The Complete Writer:
The Ultimate Guide to Writing, Publishing, and Leading the Writer’s Life

An experienced editor knows language and knows how to produce a publishable work. Professional editors also know the requirements of the various style manuals that govern publication in various disciplines and marketplaces: they know how a manuscript must be prepared before it can be published. They know how to operate the software to create the desired final product.

Most editors work with a specific constituency. There are, for example, technical editors, business editors, medical editors, science editors, and the like. They know the style and content requirements of certain types of publications, such as scholarly journals, popular periodicals, trade books, or textbooks.

Some editors will do a degree of writing coaching, if that’s what’s desired.
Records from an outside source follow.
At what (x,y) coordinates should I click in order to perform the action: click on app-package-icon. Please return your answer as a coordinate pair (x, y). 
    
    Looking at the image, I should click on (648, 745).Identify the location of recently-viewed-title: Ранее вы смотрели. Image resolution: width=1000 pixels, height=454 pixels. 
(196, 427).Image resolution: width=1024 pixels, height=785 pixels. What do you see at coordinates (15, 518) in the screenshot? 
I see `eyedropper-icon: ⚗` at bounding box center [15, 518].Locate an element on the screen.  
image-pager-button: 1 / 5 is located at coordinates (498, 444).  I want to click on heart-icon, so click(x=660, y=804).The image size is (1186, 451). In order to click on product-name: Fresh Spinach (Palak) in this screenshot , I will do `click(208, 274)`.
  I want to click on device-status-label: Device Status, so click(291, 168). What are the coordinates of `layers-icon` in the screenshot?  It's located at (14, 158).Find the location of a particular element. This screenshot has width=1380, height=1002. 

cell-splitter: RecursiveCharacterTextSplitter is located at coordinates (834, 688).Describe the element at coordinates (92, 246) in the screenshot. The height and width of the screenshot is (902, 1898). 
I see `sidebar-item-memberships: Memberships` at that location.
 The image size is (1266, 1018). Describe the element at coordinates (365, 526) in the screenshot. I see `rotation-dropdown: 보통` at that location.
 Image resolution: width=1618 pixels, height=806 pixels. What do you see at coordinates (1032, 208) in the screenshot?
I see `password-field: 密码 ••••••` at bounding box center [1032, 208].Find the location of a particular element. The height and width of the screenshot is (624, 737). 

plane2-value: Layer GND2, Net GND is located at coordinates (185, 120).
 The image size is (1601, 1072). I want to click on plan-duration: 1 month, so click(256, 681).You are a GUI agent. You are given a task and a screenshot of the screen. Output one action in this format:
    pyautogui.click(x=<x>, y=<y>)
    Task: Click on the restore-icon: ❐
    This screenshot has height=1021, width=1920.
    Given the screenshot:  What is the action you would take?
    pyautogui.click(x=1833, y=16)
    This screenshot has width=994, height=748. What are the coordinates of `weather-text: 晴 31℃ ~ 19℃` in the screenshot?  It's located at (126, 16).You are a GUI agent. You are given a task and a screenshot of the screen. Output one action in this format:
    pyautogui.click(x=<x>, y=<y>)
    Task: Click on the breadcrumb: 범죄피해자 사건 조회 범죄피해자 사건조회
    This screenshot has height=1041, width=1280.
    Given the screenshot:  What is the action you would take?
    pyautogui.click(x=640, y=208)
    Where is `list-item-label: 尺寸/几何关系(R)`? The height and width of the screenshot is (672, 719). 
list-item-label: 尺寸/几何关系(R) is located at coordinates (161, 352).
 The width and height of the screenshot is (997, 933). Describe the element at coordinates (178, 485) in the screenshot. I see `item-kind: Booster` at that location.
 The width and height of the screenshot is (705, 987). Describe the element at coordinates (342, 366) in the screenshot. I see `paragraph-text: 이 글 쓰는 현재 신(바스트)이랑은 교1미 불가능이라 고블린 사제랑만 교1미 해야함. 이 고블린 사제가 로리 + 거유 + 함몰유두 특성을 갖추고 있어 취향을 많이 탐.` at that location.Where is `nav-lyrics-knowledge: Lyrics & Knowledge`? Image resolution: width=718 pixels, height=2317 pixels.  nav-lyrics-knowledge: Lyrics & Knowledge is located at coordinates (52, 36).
Before hiring someone to advise on your approach to your subject and your content, be sure to check the person’s qualifications. This is a different skill from preparing a manuscript for print or e-publication. Ask for references; then get in touch and ask how the project went and what was its outcome. You might try googling the proposed editor, too, to see whether any comments about his or her performance appear online.

Most editors work in Microsoft Word, and so your manuscript should be submitted in .doc or .docx format.

Corrections, deletions, or additions are done in Word’s “track changes” function. Queries or brief explanations are added in marginal “comments” balloons. The result, if it’s heavily edited, looks something like figure 1:

The editor should also provide a version in which all edits have been “accepted,” so you can see what the final version would look like and see the comments only, without the confusing bric-a-brac. Alternatively, when Word’s “track changes” function is on, you should see a drop-down menu titled “Show.” To hide all the static, unclick everything in that menu except “comments.” Then you will see edited copy with only the comments visible. After you’ve read and made a decision about each comment or query, you can delete it by clicking the X in the upper right-hand corner of the comment balloon.

A “clean” edited version of the example above, then, would look like figure 2:

Copyeditors are also intimately familiar with the specific style manuals required by specific publishers, such as Chicago, Oxford, American Psychological Association, American Medical Association, Council of Science Editors, and the like. References, tables, graphs, and a number of other details must be formatted correctly according to the manual that the publisher specifies. Formatted in APA style, a typical edited version of a reference list, for example, might end up looking like figure 3:

Most authors prefer writing to filling their heads with worries about ditzy details like these. Therein lies the value of a hired professional editor.